This repository contains basic description and necessary files to run the workflow described in "Detection of species-specific Plasmodium infection using unmapped reads from human whole genome sequences" both on local clusters and Seven Bridges cloud platform. The purpose of this page is to allow other malaria researchers to retrospectively detect Plasmodium in their own human genome sequencing projects (PCR-free short reads).

The following species are the baselines for detection, taken from PlasmoDB, these versions were the best for our original population, however other species (and parasites) can be utilized in this way with some additional processing:

• P. falciparum PlasmoDB-51_Pfalciparum3D7_Genome
• P. malariae PlasmoDB-51_PmalariaeUG01_Genome
• P. ovale PlasmoDB-51_PovalecurtisiGH01_Genome
• P. vivax PlasmoDB-55_PvivaxP01_Genome

All additional information needed about assay cutoffs and retained genomic regions post processing, please refer to publication noted above

Two basic genomic tools are required for the workflow: SAMtools and bowtie2

• Isolate fully unmapped reads from unprocessed human sequencing files (SAMtools)
• Format (cram in our case) to fasta (SAMtools)
• Align species by species using bowtie2 indexes below and command detailed below
• Count aligned reads (SAMtools)
• Call infections using 50 reads aligned threshold

For each run we used the following bowtie2 index files below:

• P. falciparum pf_realign.(*)
• P. malariae pm_realigned.(*)
• P. ovale po_realigned.(*)
• P. vivax chr_pv_only.(*)

Downloading these files should allow you to set up the pipeline on a local cluster in the same manner we had, and use the following command for alignment should produce similar results to our validated detection methodology:

bowtie2 -x ***your_desired_bowtie_index*** -f ***your_sample***.fasta --threads 8 --no-unal  --very-sensitive -I 75 -S ***your_sample***.sam

This research was partially funded and processed through a BioData Catalyst fellowship, and hosted on Seven Bridges cloud computation platform.
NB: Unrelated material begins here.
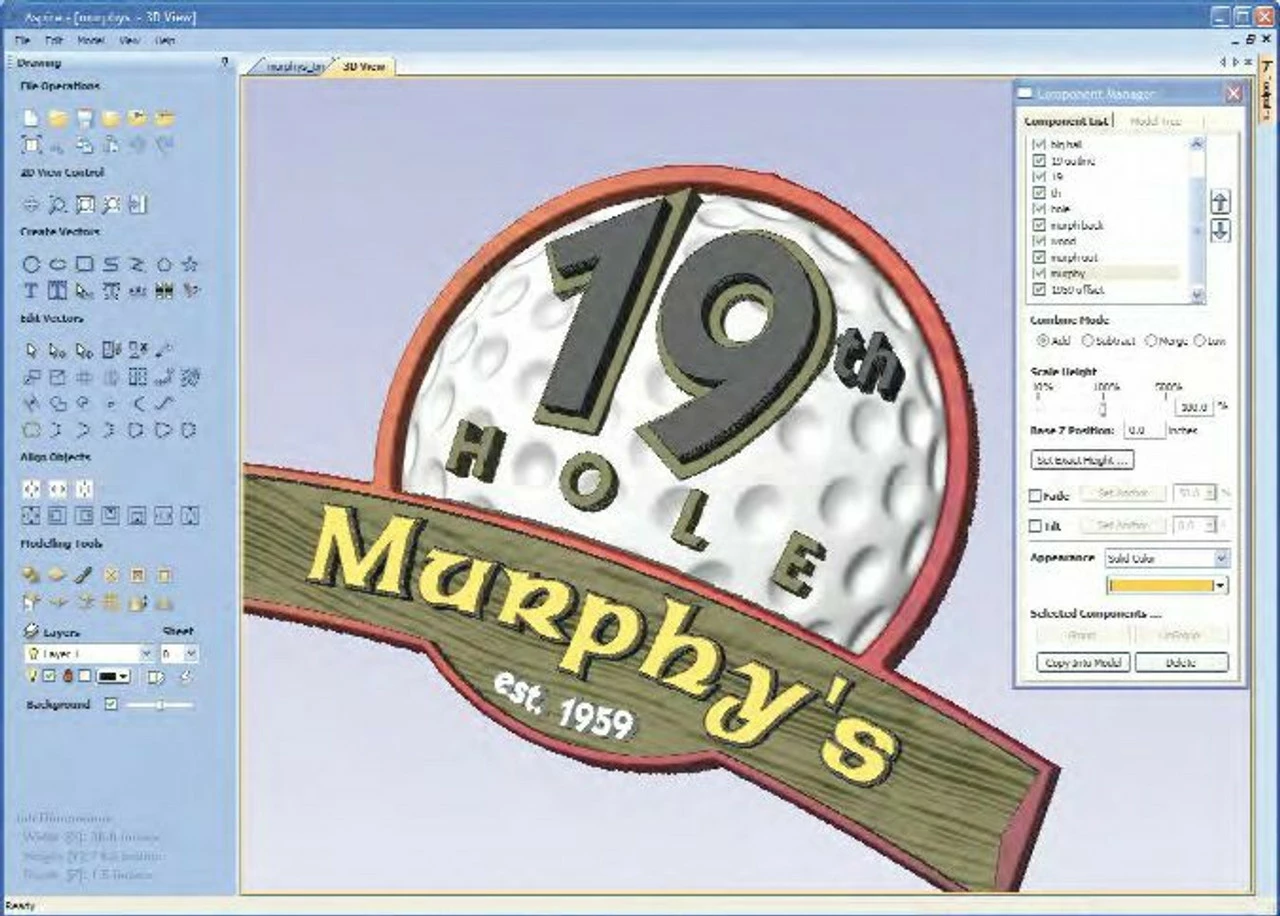Select the Draw Circle vector tool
This platform is entirely based on workflows developed within the platform for processing, and thus, we suggest using this platform for diagnoses of your own sample.

We plan to have the app used for the alignment stored on the Public Apps Gallery found on the platform, but until then we have included the workflow jsons utilized in this reasearch below.
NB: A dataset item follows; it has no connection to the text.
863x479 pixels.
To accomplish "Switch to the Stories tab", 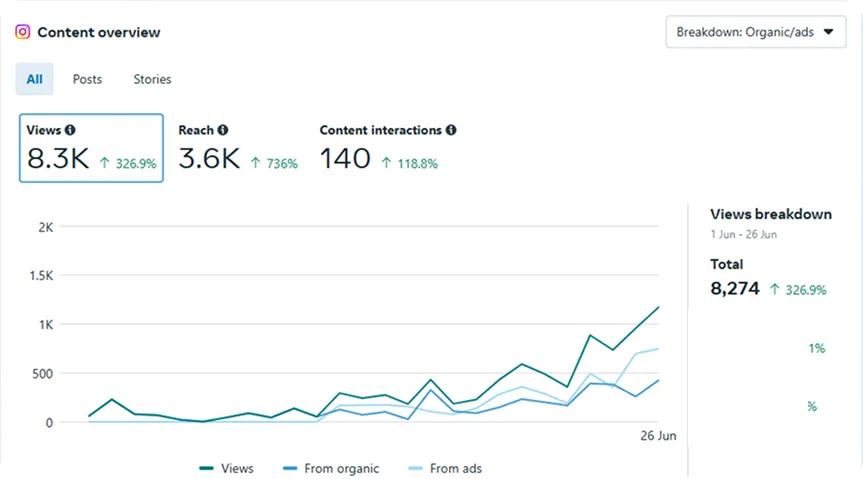I will coord(152,79).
In order to process your samples using this platform, you will need to upload both your data (or connect a google bucket) and the same index files needed for the local cluster processing to a project you create.

To isolate the unmapped reads from your human sequence we used the following workflow

fully-unmapped.cwl

To align your samples to Plasmodium use the following (This app is planned to be available):

cram-to-bam.cwl

The only alternative step, which can be done on the platform, is all index files for each species need to be combined into a tar file for the Bowtie2 app to accept it as a valid index file. We accomplished this through SBG Compressor already available through the public apps gallery.

After above processing, we completed the count and summary functions of the paper on a local machine.